Search code examples
mongodbsharding

Default range shard key mongodb


I have a mongodb shard with 2 shards (let say A & B), 17GB free space each. I set _id which contains object ID as shard key.

Below are commands used to set db and collection.

sh.enableSharding("testShard");
sh.shardCollection("testShard.shardedCollection", {_id:1});

Then I tried to fire 4,000,000 insert queries to mongos server.

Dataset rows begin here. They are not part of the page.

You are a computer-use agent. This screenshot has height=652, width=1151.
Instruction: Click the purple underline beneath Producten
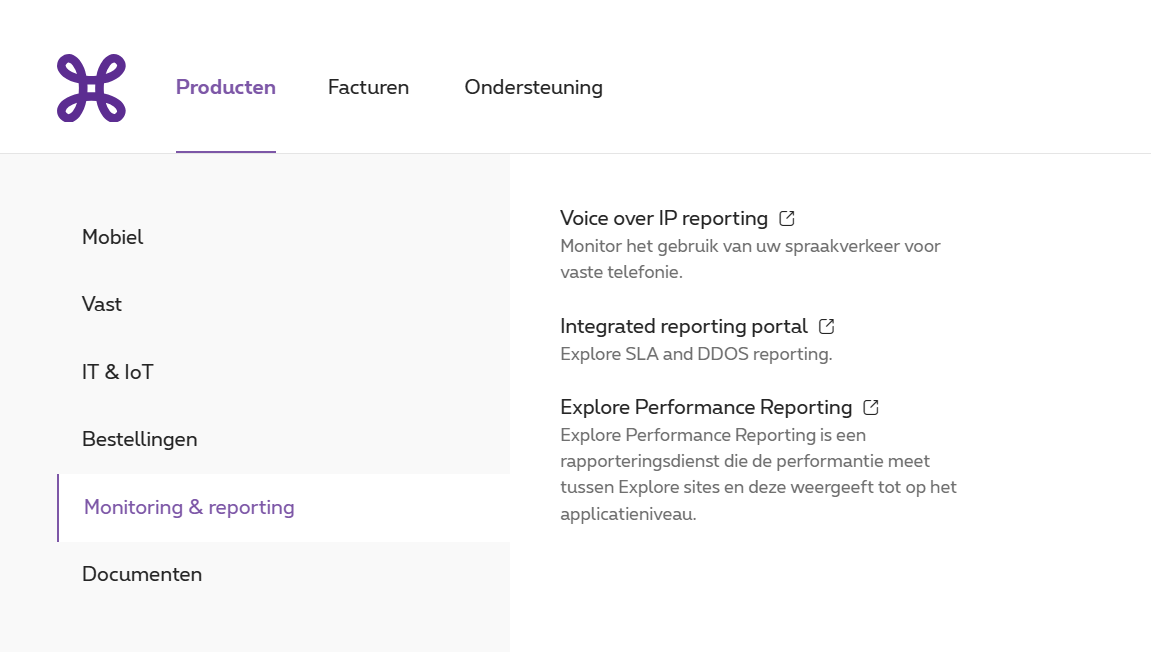click(225, 151)
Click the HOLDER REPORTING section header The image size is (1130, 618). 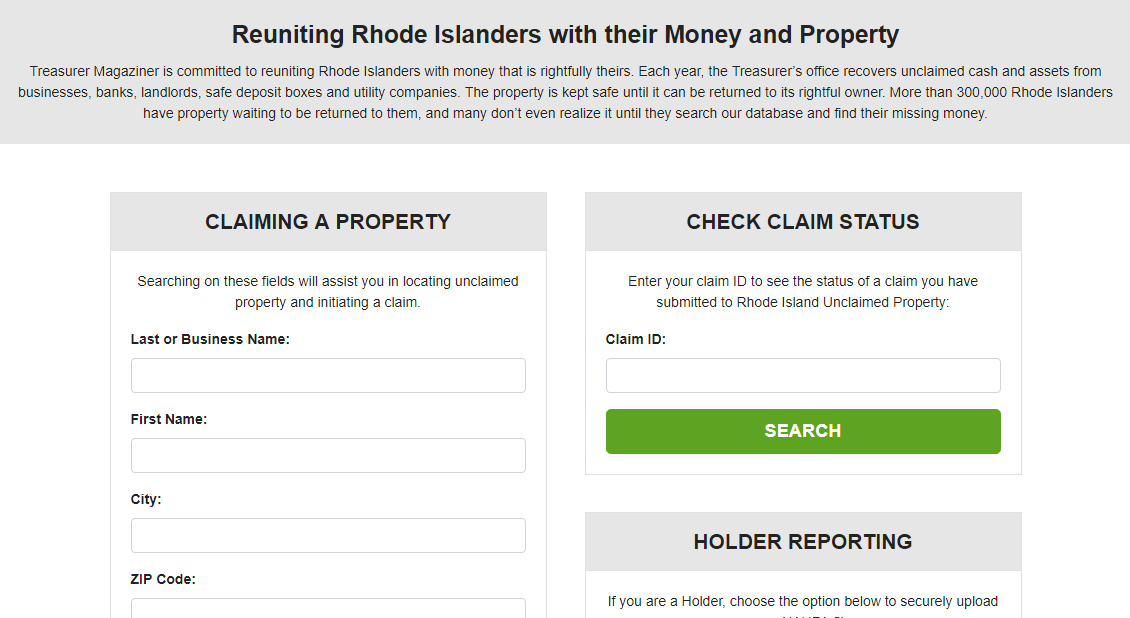803,541
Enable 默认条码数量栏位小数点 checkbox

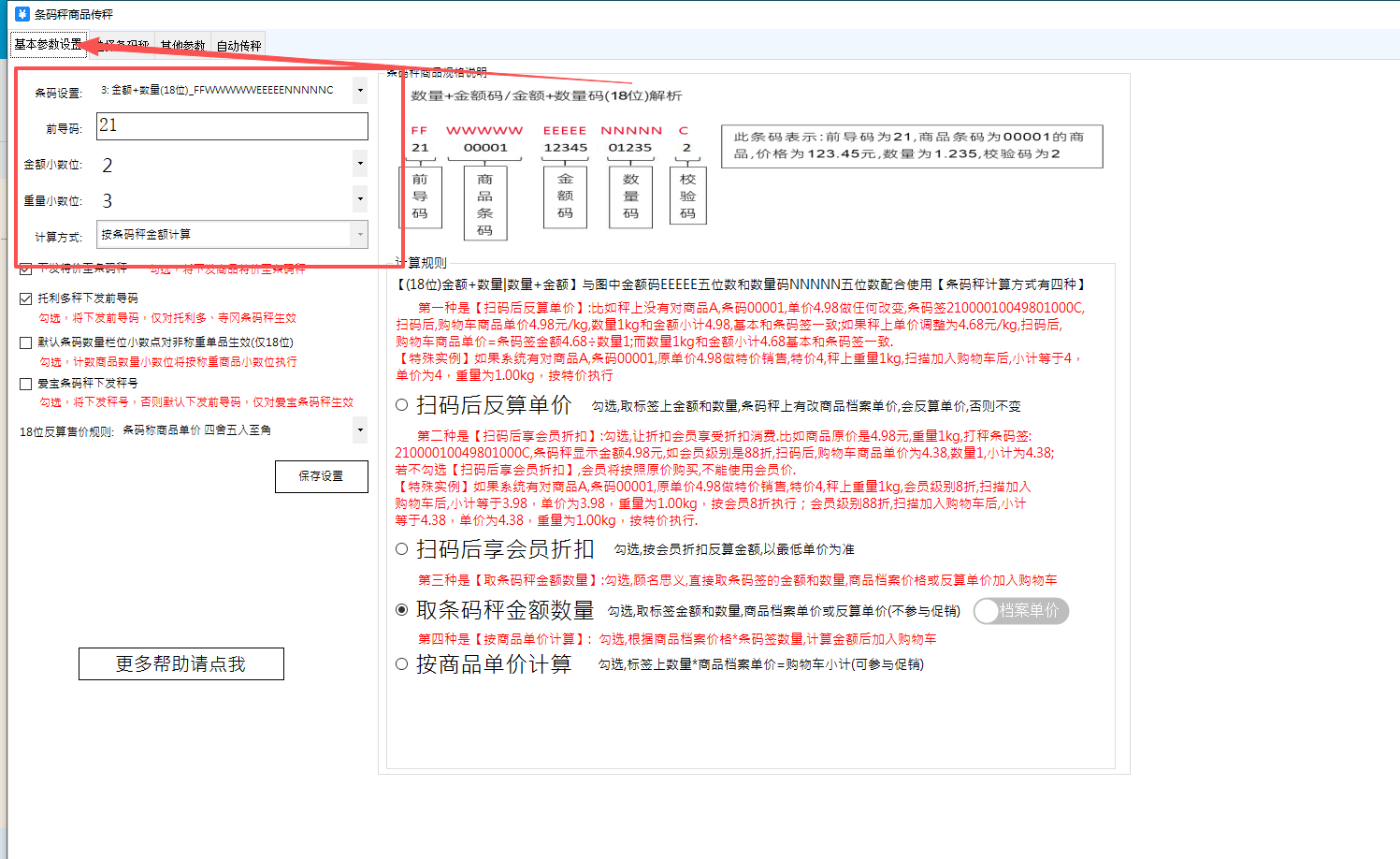click(x=26, y=342)
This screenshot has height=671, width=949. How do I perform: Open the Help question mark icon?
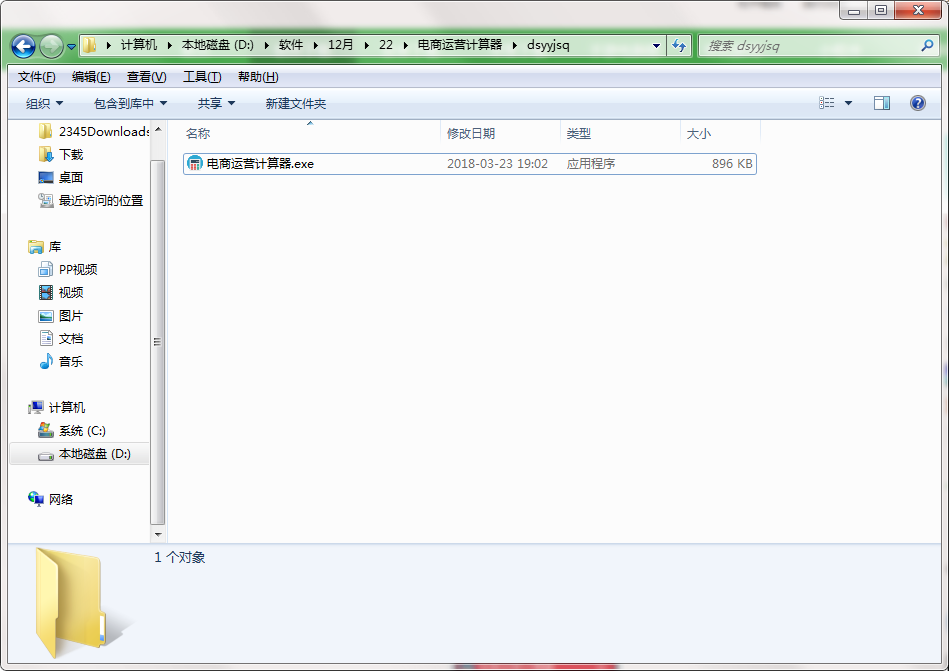pos(917,103)
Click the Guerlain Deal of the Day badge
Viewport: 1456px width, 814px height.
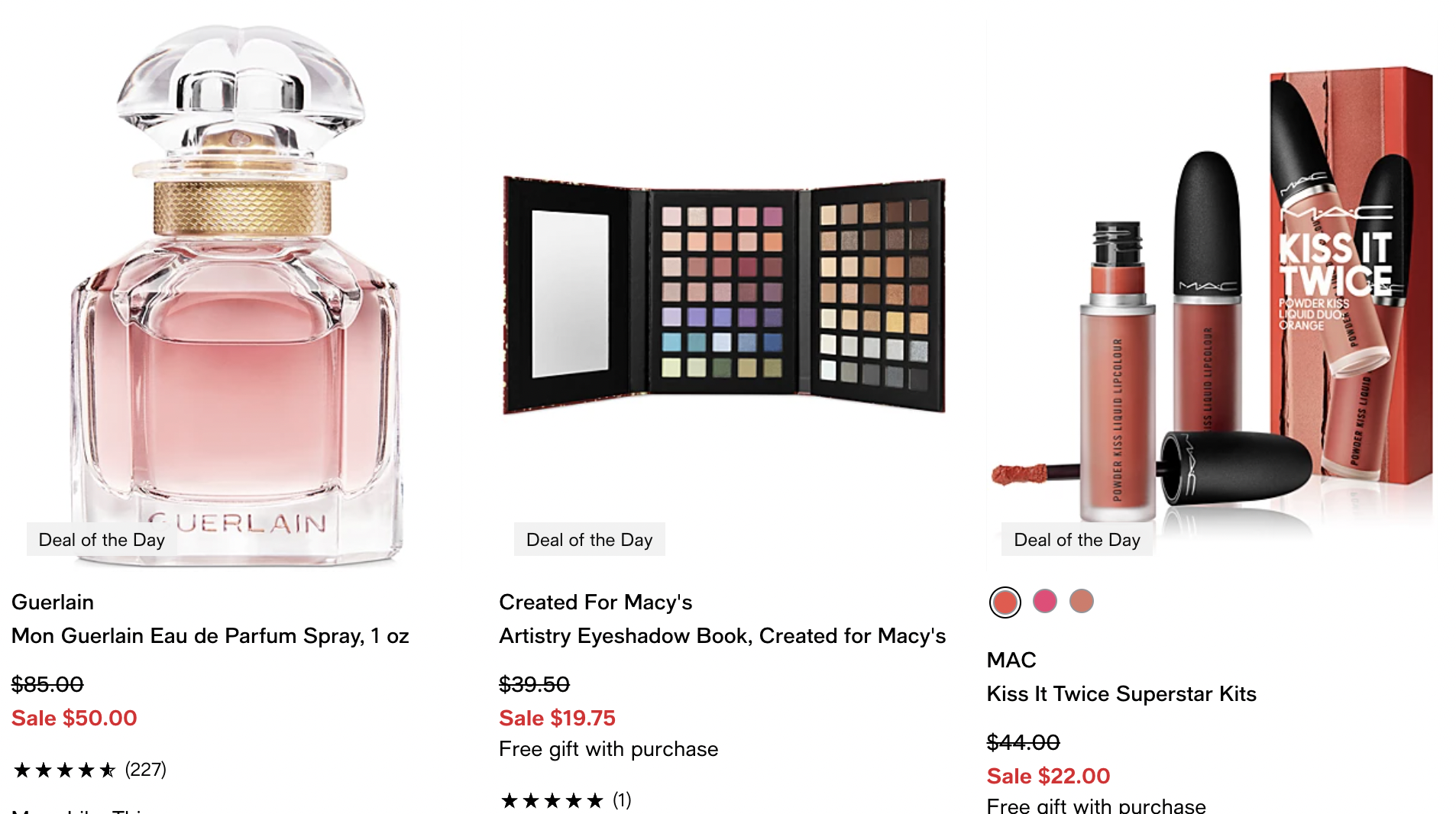(102, 540)
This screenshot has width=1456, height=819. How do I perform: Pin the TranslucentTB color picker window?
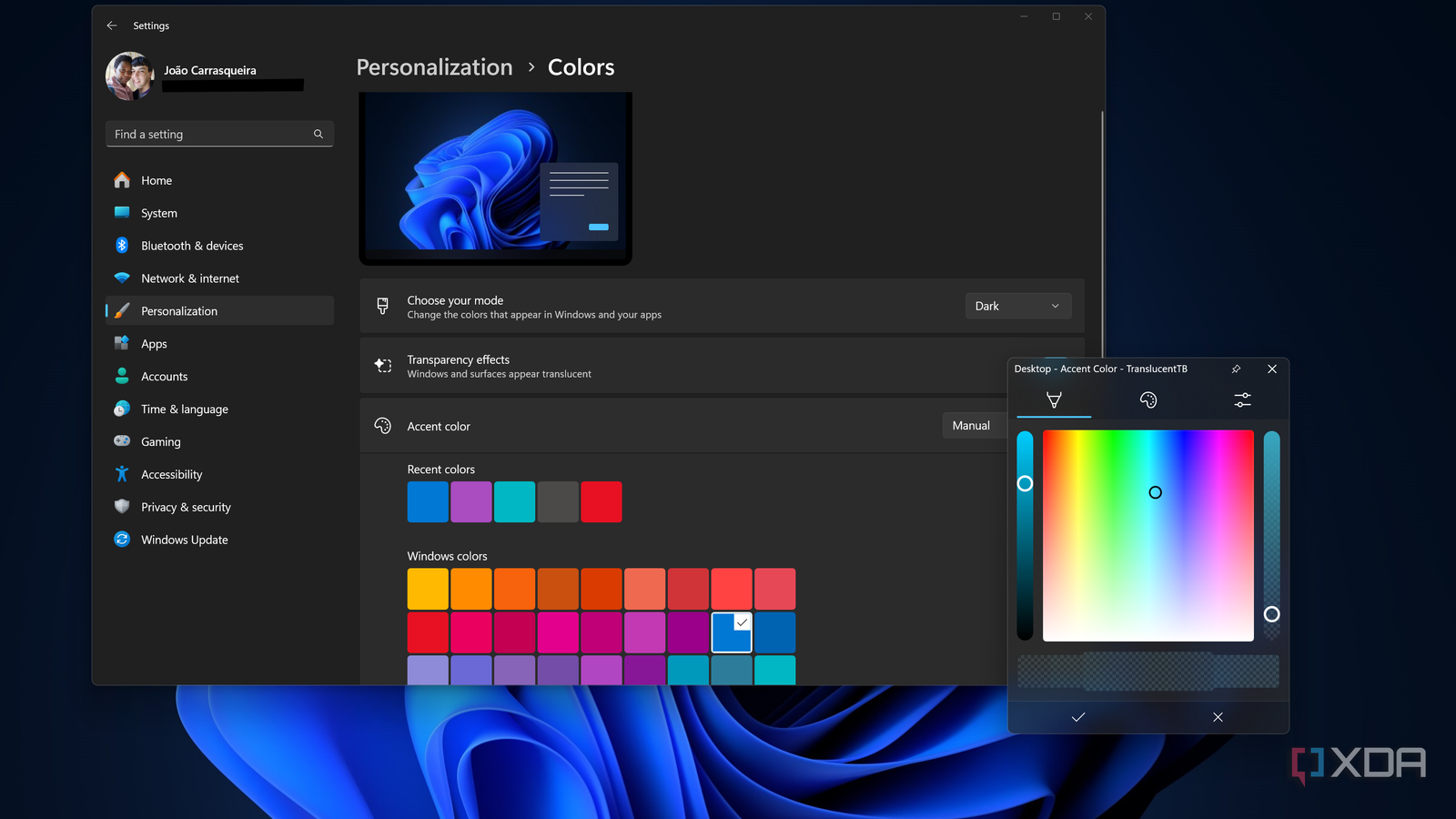click(1236, 369)
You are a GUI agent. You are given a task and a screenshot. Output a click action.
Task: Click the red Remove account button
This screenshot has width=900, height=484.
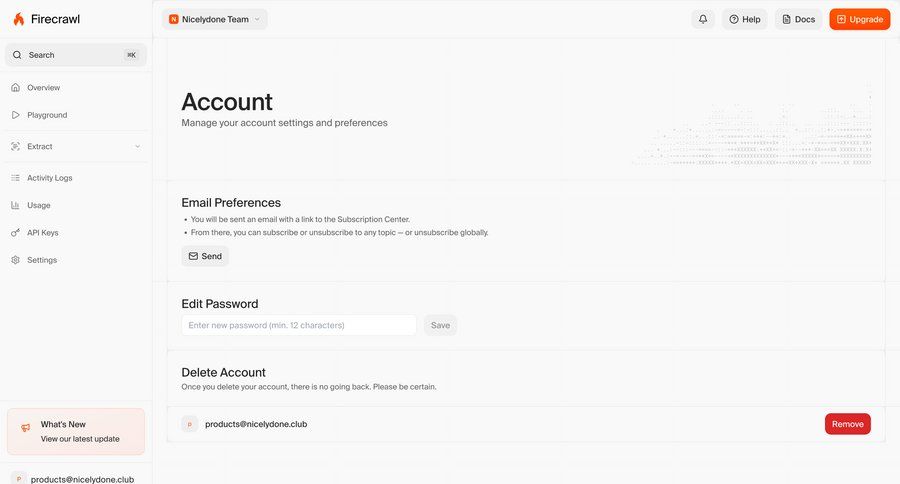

I execute script below 4 times.

for(var i=0; i<1000000; i++){
  db.shardedCollection.insert({x:i});
}

Using _id as shard key, as per my understanding, 4000000 document as mentioned will fit in 1 shard and all insert will happens in A shard only.

However, the result was not as I expected, it is ~1,3 million documents inserted in A shard, another ~2,7 million documents inserted in B shard.

Why did it happen? Are something missing in shard coll setting commands? Or my understanding is wrong, maybe there is something like default range shard key in mongodb?

It will be very helpful if someone can share the behavior of default range shard key (without tag aware).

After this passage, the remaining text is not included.